WASHINGTON: Donald Trump a menacé de bombarder l'Iran "bien plus durement" si le pays répliquait aux frappes menées mardi par l'armée américaine, qu'il a qualifiées de "puissantes".

"Si la nation en faillite qu'est l'Iran riposte à cette attaque parfaitement justifiée, elle sera de nouveau frappée, bien plus durement", a écrit le président américain sur son réseau Truth Social.

Pour sa part, le Commandement militaire américain pour le Moyen-Orient (Centcom) a annoncé mardi avoir déclenché de nouvelles frappes contre l'Iran, dans une courte déclaration publiée sur le réseau X.

"Aujourd'hui à 12h00 (16h00 GMT), les forces américaines ont commencé à frapper des cibles des Gardiens de la révolution en Iran", a indiqué le Centcom, disant répondre "à de récentes attaques des Gardiens de la révolution contre la navigation commerciale dans le détroit d'Ormuz et contre des militaires américains déployés dans la région."

La télévision d'Etat iranienne a fait état de plusieurs explosions entendues dans le sud du pays, près de Bandar Abbas et de l'île de Qeshm, à proximité du détroit d'Ormuz, passage stratégique pour le commerce de pétrole, où le trafic maritime a considérablement baissé après le déclenchement de la guerre au Moyen-Orient le 28 février.

Les Etats-Unis avaient mené dimanche des frappes, les premières en un mois, contre des lanceurs situés sur une île iranienne.

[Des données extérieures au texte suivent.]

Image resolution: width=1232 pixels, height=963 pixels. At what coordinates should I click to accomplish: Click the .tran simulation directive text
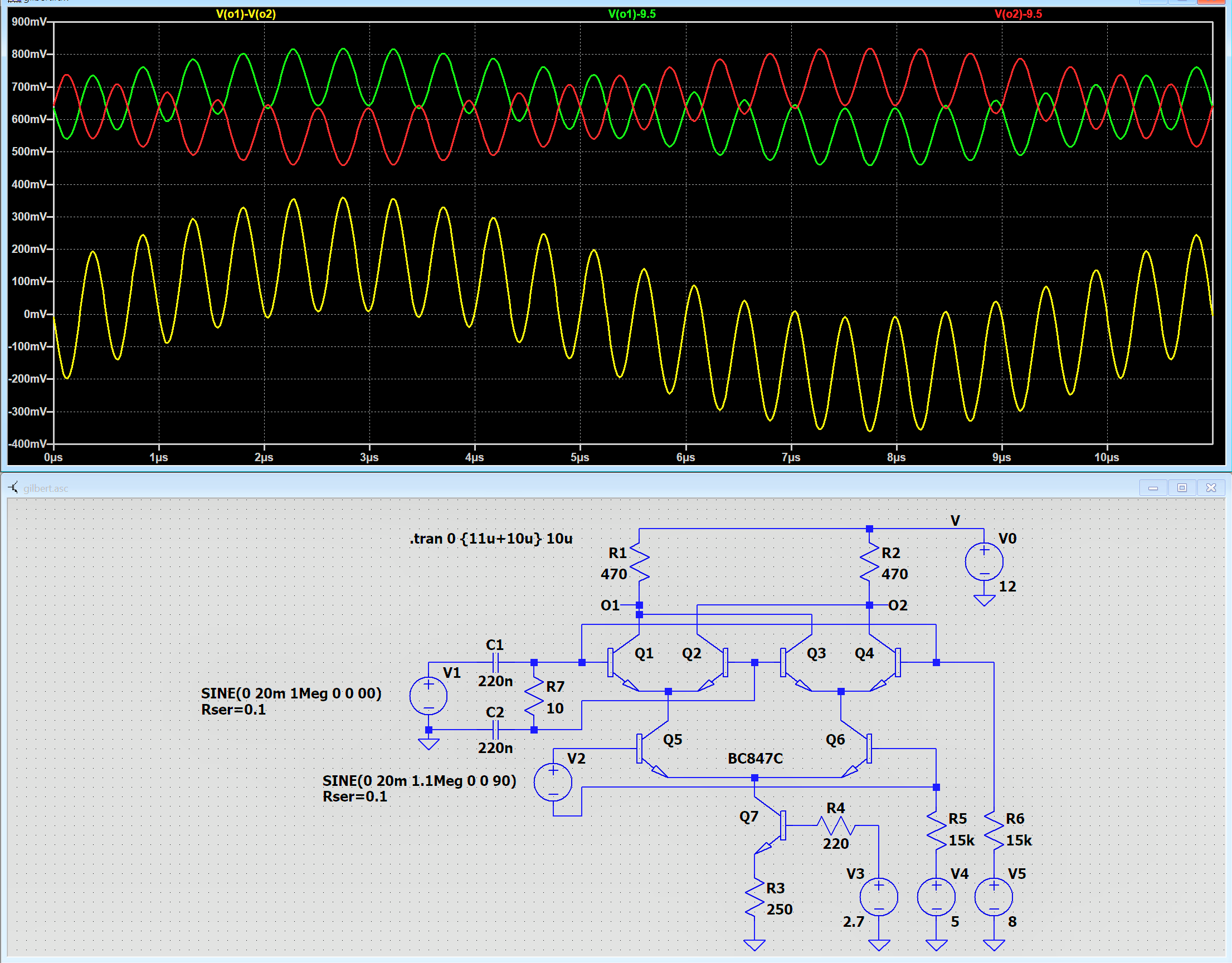pyautogui.click(x=491, y=539)
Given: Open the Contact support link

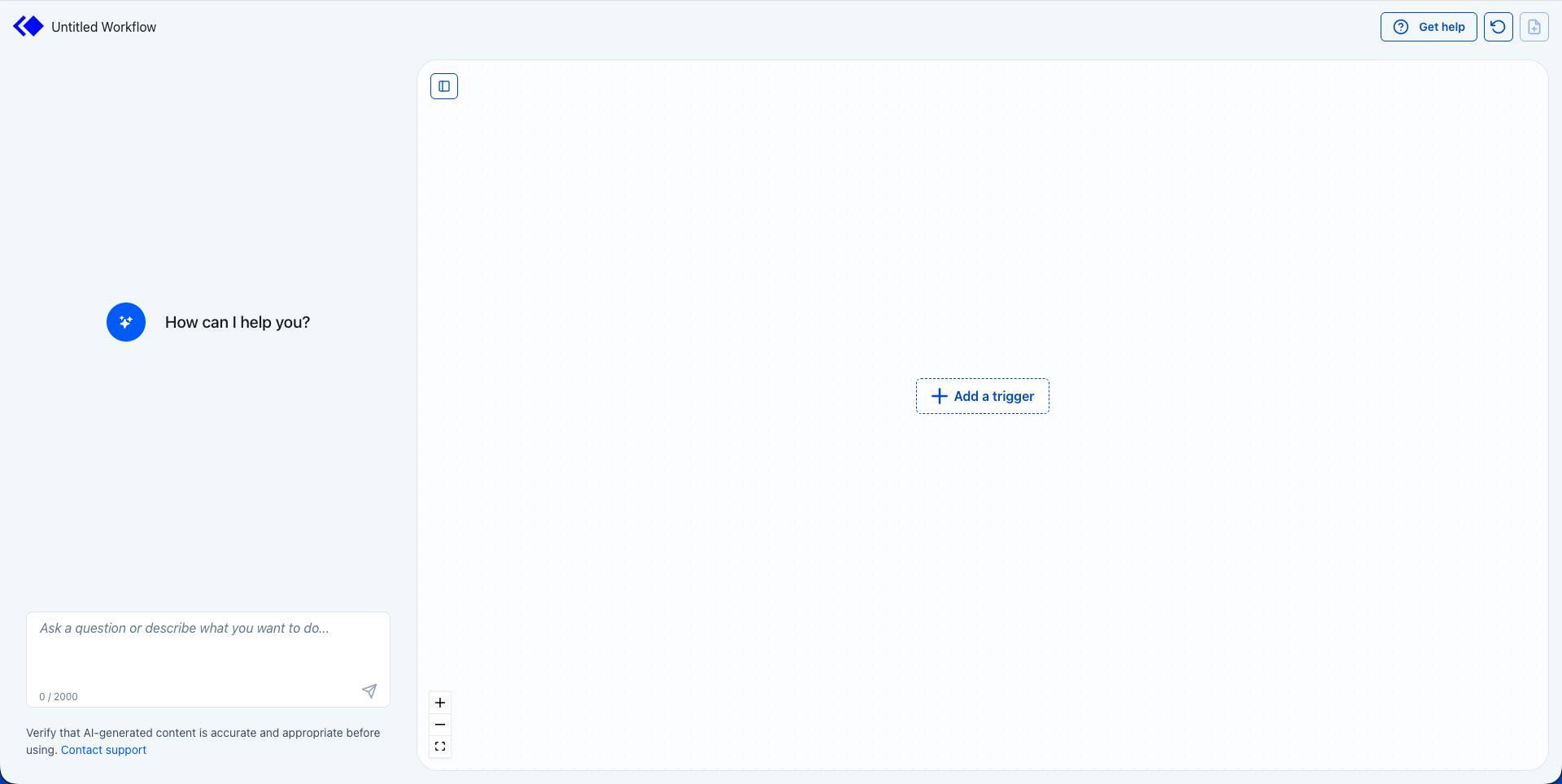Looking at the screenshot, I should click(x=103, y=750).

L'Iran avait riposté en attaquant au moyen de missiles et de drones des cibles américaines en Jordanie et aux Emirats arabes unis, tout en affirmant par la voix de son président Massoud Pezeshkian ne pas vouloir la poursuite de la guerre.

Le président américain Donald Trump avait promis de répondre à ces représailles, mais semble avoir écarté pour l'instant la reprise d'une opération militaire massive contre l'Iran.

Washington a par ailleurs promis une campagne d'"asphyxie" économique de l'Iran, dont les contours et les cibles restent à préciser.